*** TEXT UNDER STUDY ***
Nicole Lamanna, MD, discusses the challenges of resistance in patients with CLL, highlights treatment being developed for patients who progress on BTK inhibitor– or venetoclax-based regimens, and emphasizes the need for further enrollment onto clinical trials.

Patients with chronic lymphocytic leukemia (CLL) are commonly treated with a covalent BTK inhibitor such as ibrutinib (Imbruvica), acalabrutinib (Calquence), and zanubrutinib (Brukinsa); however, resistance mutations, such as BTK C481, can emerge, and novel treatments are needed for later lines of therapy, according to Nicole Lamanna, MD.

“There are resistance mutations that are developing with some of these [current] therapies. We [are looking] for newer agents to focus on helping these individuals with CLL have alternative strategies once they progress either on covalent BTK inhibitors or venetoclax [Venclexta]-based strategies,” Lamanna explained during an interview with OncLive® during the 41st Annual CFS®.1

In the interview, Lamanna discussed the challenges of resistance in patients with CLL, highlighted treatment being developed for patients who progress on BTK inhibitor– or venetoclax-based regimens, and emphasized the need for further enrollment onto clinical trials. Lamanna is a hematologist/oncologist and an associate clinical professor of medicine in the Hematologic Malignancies Section of the Hematology/Oncology Division at Columbia University’s Herbert Irving Comprehensive Cancer Center.
*** End of TEXT UNDER STUDY ***
» REQUIREMENT 1:
Reproduce the portion of the CLL text between "Patients with chronic" and "Nicole Lamanna, MD.", inclusive.
» REQUIREMENT 2:
Which resistance mutation does the CLL text give as an example?
Work from the CLL text alone.
*** SOURCE INFORMATION ***
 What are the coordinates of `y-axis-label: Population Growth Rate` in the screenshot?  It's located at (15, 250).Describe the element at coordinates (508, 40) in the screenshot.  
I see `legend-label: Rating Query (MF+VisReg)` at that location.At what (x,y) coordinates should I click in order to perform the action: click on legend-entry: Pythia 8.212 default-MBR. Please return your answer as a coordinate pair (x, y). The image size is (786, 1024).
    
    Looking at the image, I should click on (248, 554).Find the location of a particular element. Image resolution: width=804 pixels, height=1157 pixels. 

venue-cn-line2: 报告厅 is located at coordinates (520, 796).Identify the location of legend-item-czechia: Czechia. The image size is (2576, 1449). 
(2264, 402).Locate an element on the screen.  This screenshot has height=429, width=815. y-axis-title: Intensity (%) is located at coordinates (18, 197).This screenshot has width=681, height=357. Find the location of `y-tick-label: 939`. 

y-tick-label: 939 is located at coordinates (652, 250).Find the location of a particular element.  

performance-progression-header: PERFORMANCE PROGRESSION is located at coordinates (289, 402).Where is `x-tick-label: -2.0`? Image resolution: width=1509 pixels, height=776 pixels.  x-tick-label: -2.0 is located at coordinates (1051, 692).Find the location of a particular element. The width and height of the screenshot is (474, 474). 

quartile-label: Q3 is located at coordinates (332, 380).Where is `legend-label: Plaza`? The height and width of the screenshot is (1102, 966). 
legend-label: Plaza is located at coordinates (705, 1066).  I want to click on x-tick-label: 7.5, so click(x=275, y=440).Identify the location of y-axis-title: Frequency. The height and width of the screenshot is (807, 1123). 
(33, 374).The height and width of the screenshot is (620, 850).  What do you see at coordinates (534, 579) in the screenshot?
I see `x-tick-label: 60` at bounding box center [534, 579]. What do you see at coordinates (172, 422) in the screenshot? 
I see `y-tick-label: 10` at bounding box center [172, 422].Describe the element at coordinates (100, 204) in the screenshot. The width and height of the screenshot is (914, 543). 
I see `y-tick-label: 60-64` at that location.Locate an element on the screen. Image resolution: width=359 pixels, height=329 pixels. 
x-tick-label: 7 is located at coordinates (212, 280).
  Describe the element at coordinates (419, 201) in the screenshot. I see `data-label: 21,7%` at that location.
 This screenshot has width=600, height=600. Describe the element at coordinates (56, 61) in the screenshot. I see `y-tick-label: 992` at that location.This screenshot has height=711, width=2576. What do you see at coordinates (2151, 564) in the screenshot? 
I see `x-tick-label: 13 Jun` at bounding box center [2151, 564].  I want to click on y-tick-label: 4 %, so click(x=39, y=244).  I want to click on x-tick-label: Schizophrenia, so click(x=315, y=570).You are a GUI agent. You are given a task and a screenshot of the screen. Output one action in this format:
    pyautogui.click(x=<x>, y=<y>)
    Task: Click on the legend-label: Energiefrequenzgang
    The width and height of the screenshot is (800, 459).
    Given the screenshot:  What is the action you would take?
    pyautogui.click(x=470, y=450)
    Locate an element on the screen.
*** End of SOURCE INFORMATION ***
» EXERCISE RESPONSE 1:
Patients with chronic lymphocytic leukemia (CLL) are commonly treated with a covalent BTK inhibitor such as ibrutinib (Imbruvica), acalabrutinib (Calquence), and zanubrutinib (Brukinsa); however, resistance mutations, such as BTK C481, can emerge, and novel treatments are needed for later lines of therapy, according to Nicole Lamanna, MD.

» EXERCISE RESPONSE 2:
BTK C481